The PGR Numbers, from Mitchell Aboulafia

The results of the latest iteration of the peculiar exercise known as the PGR survey have been slow to appear, but, as the "area" rankings have trickled out, Mitchell Aboulafia has been tracking the participation rate over at Up@Night. And, so far, it does not look good. The most recent area he has mentioned is Philosophy of Language.

As he summarizes the situation:

In 2011 there were 52 evaluators in the Philosophy of Language.

Of these 52 evaluators, 31 did not participate in the Philosophy of Language rankings in 2014.

This is a 60% drop from 2011 to 2014.

There were a total of 27 evaluators in 2014.

This is a net drop of 48% from 2011 to 2014.

In other words, the Philosophy of Language lost 31 evaluators in 2014 and found only 6 replacements.
Other areas have also shown a drop, but this is the worst yet.

Congratulations to everyone who refused to participate.

Mitchell's other recent articles on PGR are also worth reading:
The most amusing part of these is Leiter's apparent claim (no I won't link to it) that one "big difference between academic law and academic philosophy is that in the former there is far less consensus on scholarly paradigms than in the latter". I confess to not knowing a lot about academic law, but one wonders how much less consensus there could be in any discipline than there is in academic philosophy.
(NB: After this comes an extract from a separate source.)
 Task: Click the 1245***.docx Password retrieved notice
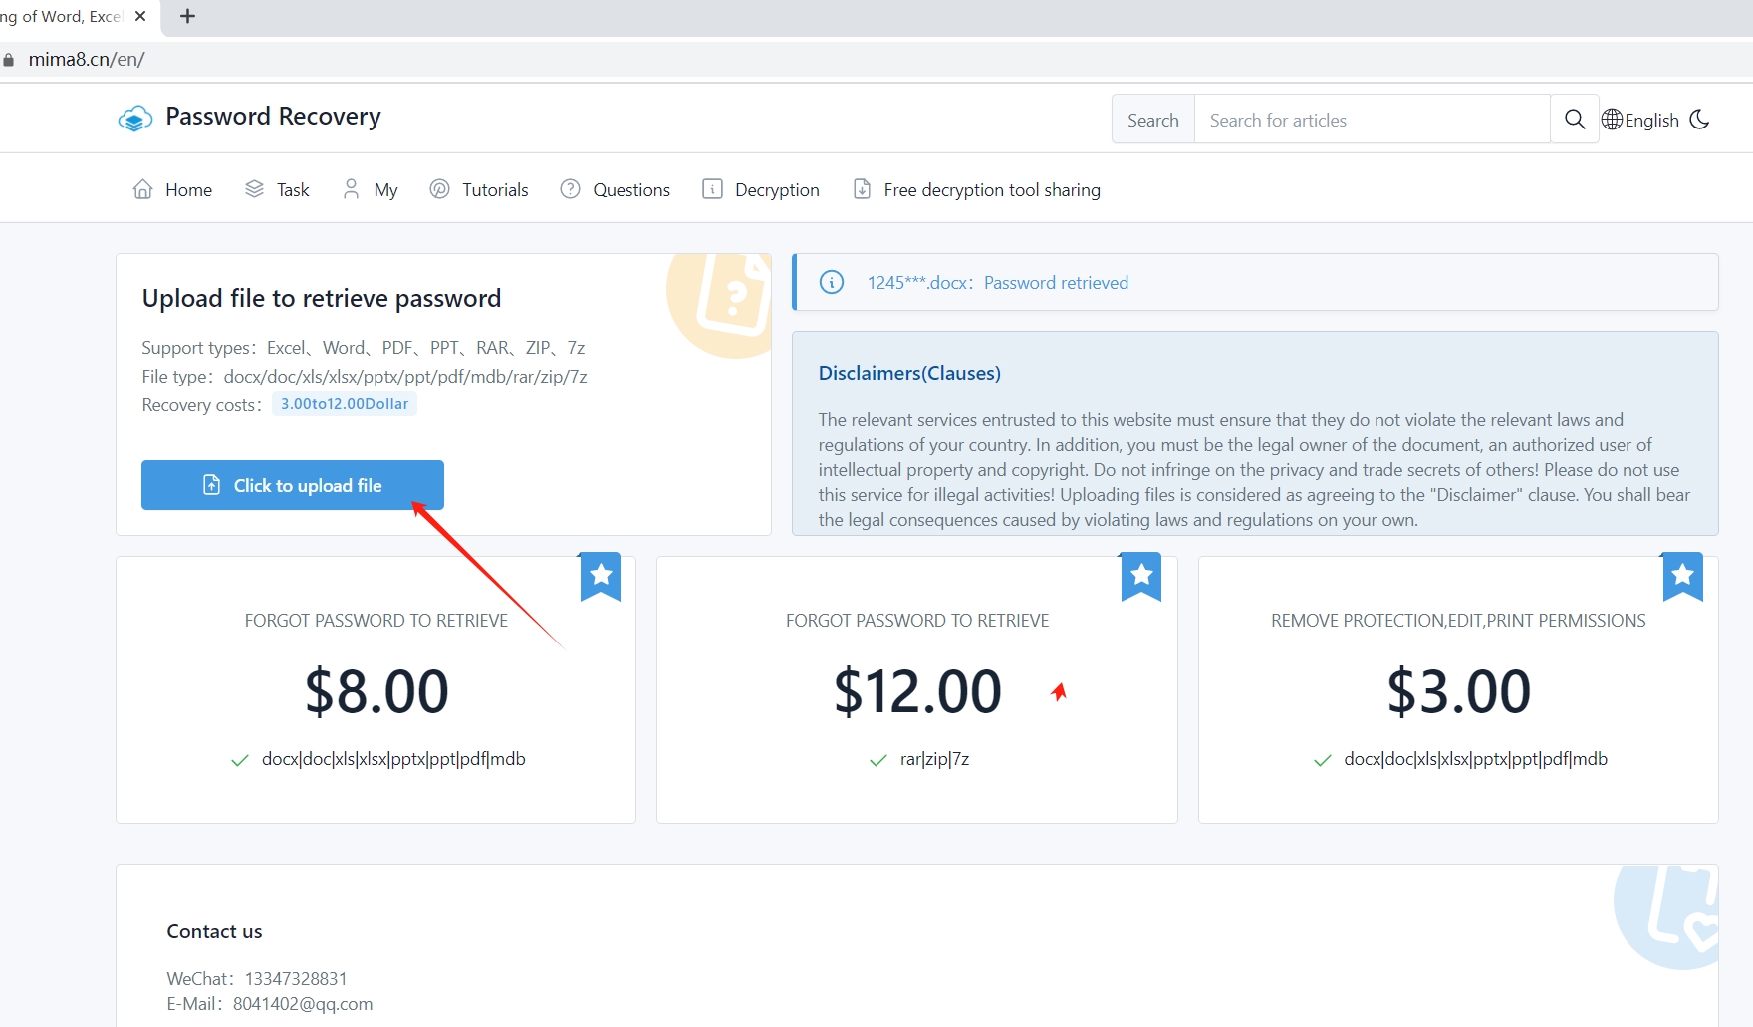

Unless, of course, "academic philosophy" means, by definition, only what is done at the "top" departments. And, in particular, whether it excludes, by definition, the sort of work that people like Mitchell do.

No doubt, there is plenty of consensus among the PGR evaluator pool. But that, as has often been pointed out, is not a reflection of reality but a bias that creates the reality it purports to reflect.